Work instruction: Copy, from the data below, each line that has the word "pencil".

■ ■ ■

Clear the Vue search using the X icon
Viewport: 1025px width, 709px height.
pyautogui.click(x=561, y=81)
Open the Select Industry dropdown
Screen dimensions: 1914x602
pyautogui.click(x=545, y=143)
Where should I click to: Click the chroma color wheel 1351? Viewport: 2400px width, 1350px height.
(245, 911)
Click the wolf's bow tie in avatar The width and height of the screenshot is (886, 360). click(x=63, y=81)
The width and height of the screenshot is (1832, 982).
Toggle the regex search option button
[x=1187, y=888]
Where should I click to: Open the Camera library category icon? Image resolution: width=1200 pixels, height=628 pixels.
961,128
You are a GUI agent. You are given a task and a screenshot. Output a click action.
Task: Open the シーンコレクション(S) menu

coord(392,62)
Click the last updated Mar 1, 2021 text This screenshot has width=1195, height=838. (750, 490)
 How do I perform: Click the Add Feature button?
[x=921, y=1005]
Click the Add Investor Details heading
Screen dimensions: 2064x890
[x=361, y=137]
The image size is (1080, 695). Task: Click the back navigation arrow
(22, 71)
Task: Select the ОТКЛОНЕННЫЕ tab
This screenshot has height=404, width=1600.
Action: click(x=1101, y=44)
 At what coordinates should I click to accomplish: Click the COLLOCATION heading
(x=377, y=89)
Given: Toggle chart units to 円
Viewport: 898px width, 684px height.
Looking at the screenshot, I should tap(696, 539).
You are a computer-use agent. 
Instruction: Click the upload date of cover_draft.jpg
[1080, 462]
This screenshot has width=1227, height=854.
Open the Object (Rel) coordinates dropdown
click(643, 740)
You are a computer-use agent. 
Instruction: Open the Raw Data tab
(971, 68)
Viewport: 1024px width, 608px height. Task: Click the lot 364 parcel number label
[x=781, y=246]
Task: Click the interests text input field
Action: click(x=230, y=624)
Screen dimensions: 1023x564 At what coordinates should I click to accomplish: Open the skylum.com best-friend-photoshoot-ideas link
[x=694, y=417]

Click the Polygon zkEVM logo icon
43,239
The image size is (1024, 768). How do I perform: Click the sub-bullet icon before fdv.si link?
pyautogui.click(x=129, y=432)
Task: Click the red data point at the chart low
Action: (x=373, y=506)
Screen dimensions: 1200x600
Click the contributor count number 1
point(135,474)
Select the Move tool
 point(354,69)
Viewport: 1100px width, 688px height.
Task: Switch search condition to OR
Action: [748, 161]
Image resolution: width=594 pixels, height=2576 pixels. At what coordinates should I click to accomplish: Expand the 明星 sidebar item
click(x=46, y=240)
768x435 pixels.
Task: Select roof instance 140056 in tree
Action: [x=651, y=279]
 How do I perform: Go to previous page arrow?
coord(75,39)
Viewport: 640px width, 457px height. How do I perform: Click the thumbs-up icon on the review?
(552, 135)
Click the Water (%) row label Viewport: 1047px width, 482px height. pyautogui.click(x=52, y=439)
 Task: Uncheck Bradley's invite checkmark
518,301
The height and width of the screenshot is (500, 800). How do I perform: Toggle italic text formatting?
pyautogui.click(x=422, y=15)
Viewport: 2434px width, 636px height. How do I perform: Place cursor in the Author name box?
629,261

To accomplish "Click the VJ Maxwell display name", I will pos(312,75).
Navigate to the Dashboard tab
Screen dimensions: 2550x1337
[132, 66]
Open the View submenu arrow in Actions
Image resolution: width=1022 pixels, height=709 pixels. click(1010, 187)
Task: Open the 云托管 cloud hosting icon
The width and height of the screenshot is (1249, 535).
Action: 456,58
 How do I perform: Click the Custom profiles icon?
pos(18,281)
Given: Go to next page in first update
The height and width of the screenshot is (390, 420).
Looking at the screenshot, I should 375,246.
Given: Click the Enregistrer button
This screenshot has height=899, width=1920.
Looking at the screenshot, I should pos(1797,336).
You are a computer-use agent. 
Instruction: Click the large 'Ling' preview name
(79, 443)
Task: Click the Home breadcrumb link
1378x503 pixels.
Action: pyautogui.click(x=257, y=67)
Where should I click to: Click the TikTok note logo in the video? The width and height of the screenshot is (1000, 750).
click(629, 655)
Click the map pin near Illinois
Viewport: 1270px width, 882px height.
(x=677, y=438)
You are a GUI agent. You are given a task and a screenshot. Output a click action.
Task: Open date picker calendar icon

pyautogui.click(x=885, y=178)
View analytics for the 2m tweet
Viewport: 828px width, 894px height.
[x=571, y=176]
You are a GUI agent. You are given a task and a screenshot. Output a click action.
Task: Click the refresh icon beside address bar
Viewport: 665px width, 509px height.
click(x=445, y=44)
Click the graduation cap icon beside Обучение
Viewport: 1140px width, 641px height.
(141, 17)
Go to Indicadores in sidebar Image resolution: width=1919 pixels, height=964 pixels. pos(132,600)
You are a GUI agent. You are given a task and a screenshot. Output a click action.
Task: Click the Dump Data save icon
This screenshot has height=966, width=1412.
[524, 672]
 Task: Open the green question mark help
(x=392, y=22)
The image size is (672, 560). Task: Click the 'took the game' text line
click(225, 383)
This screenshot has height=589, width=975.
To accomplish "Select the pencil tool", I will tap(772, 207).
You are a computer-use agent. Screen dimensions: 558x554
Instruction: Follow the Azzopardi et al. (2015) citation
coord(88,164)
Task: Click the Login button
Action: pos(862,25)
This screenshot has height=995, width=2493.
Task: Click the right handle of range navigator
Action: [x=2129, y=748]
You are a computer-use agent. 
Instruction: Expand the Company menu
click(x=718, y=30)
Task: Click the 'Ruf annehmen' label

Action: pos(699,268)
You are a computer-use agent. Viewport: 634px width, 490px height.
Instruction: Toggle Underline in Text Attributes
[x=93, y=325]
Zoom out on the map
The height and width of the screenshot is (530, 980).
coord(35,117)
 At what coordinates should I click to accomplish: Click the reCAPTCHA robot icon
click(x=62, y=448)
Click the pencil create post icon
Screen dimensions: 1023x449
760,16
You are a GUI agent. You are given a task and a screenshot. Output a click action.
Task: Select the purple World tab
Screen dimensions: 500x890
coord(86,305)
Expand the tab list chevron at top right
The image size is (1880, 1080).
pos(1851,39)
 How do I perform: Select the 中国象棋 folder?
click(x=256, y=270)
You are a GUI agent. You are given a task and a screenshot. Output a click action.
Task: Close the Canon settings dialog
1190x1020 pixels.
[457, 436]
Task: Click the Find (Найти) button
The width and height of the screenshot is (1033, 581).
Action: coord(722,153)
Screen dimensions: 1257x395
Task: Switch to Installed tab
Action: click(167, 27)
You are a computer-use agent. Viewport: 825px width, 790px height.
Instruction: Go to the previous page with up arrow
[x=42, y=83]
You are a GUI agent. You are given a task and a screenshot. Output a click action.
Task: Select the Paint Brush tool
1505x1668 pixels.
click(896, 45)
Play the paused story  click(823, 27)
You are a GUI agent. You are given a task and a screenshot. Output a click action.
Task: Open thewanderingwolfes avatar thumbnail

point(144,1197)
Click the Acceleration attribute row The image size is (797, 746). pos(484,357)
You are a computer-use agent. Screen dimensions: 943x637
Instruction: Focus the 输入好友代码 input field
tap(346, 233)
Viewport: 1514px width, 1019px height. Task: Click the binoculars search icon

■ ■ ■

Exercise answer:
To accomplish "Select the pencil tool", I will tap(772, 207).
Click the pencil create post icon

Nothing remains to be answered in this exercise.